2. Dieter Rams’ 10 Principles for Good Design
“Good design is innovative, makes a product useful, aesthetic, makes a product understandable, unobtrusive, honest, long lasting, thorough down to the last detail, environmentally friendly. Good design is as little design as possible.” The Vitsoe print extolling these principles shown above hangs to the left of my studio desk. When I start to get lost or indecisive with my work, these help guide me forward. I try to stay grounded in these throughout my entire process for design, and check off as many as possible before any item is produced. It’s easy to cram so much into every aspect of a design, but you need to let it breathe and contain only what is necessary for both aesthetic and material use. There’s a bigger conversation around each of these, but we can leave it at this for now.
3. The Commute
My daily commute from Brooklyn to Manhattan averages around 40 minutes, involving a bus transfer to a train that crosses over the Manhattan Bridge. The gentle rocking motion of the train juxtaposed by the frenzy of transferring from the bus to the labyrinthine subway below somehow makes it easy for me to get lost in a thought or follow an idea. It’s also a time when I feel most connected to the city and the people in it. You catch small details in human behavior that gives insights for designing solutions for as many different users as possible. It also gets me out of the bubble of my own life and perspective. I’ll catch someone using an object in a way I’d never think to do, or see a need that I never encountered myself. I love that New York is always moving and taking risks. Being in that energy motivates me to do the same in my own work and gives me confidence to share my own voice.
4. Community and Mentorship
Social media, podcasts, and the blogosphere have been instrumental in the growing sense of community in the design field, especially at an international level. @weeklydesignchallenge, @renderweekly, @minordetailspod, and @adv_des are just a few accounts created by passionate professors and designers that help foster this through Instagram, and who I turn to regularly to learn about new approaches and programs. This has become a great platform for designers at all levels to show work and be connected, and I love how open everyone is with sharing their process and techniques in a field that’s so competitive. The photo above was taken during my first time leading a sketch workshop that was organized by a nonprofit organization, Advanced Design (@adv_des). Not only was this an opportunity for others to learn from my experiences, but I also learned so much seeing how they applied their skills to what I taught. I also appreciate James Connors and Nick Baker opening up conversations in their podcast, Minor Details (@minordetailspod), around struggles we go through but don’t usually talk about. They bring on a wide range of guests and set a tone for open and honest discussions in the industry.

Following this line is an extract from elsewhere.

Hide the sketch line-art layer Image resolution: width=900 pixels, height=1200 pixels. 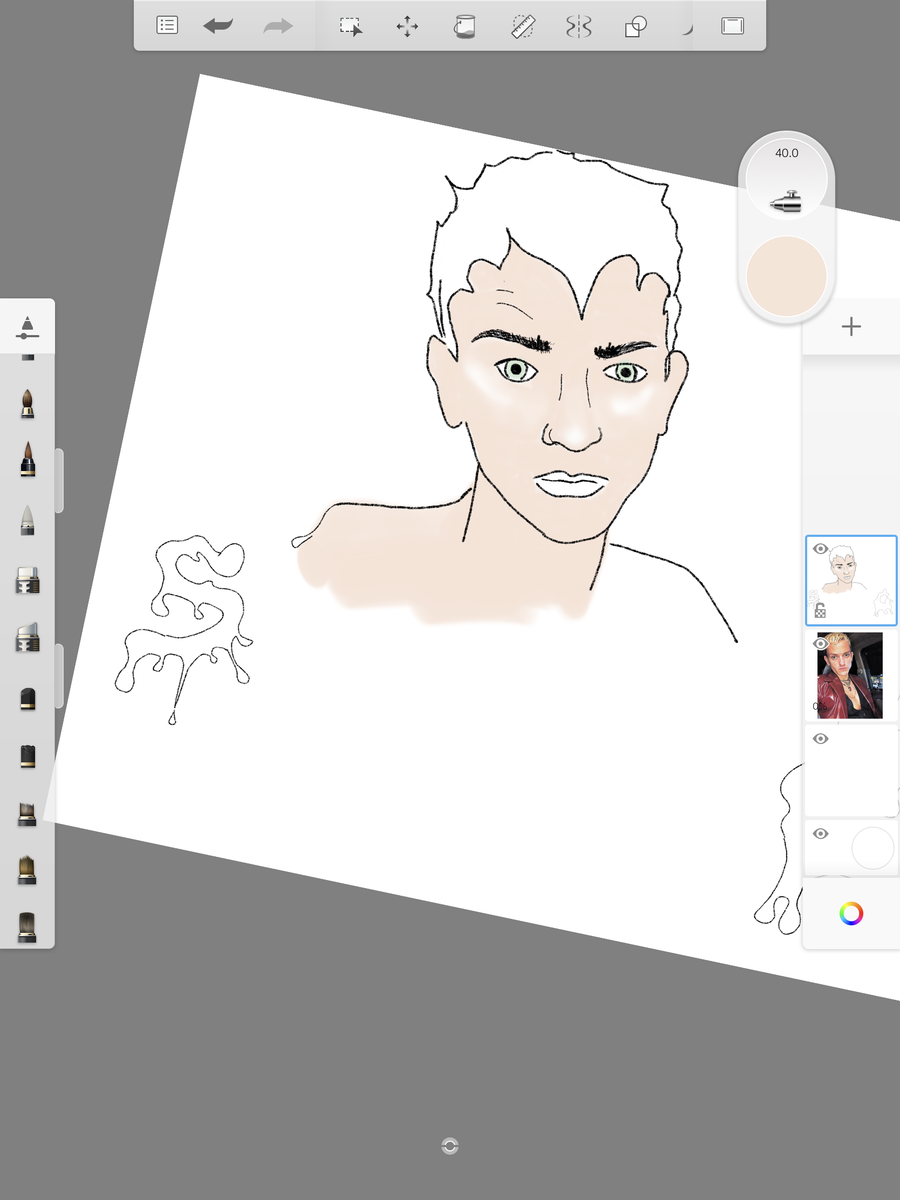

5. Sculpture and Interiors
Before I knew about Industrial Design, I grew up torn between wanting to be an Interior Designer or a Sculptor. Lucky for me, Industrial Design combines both of these passions. Even luckier, I can still be inspired by incredible forms and thoughtful spaces for the work I do now. There’s a fun exercise I like to do – I check out blogs like Dezeen or Architectural Digest, find a space that stands out to me, and then design objects that could fit in that same space. It can be anything! Furniture, appliances, toys, accessories… it helps challenge the personal aesthetic I gravitate towards automatically and expands my visual library. This is something I especially love bringing to the pet industry, dog toys don’t have to be objects that you want to kick under the couch as soon as company arrives. You can take advantage of form, color, and texture to create something that is very functional for play, but also beautiful.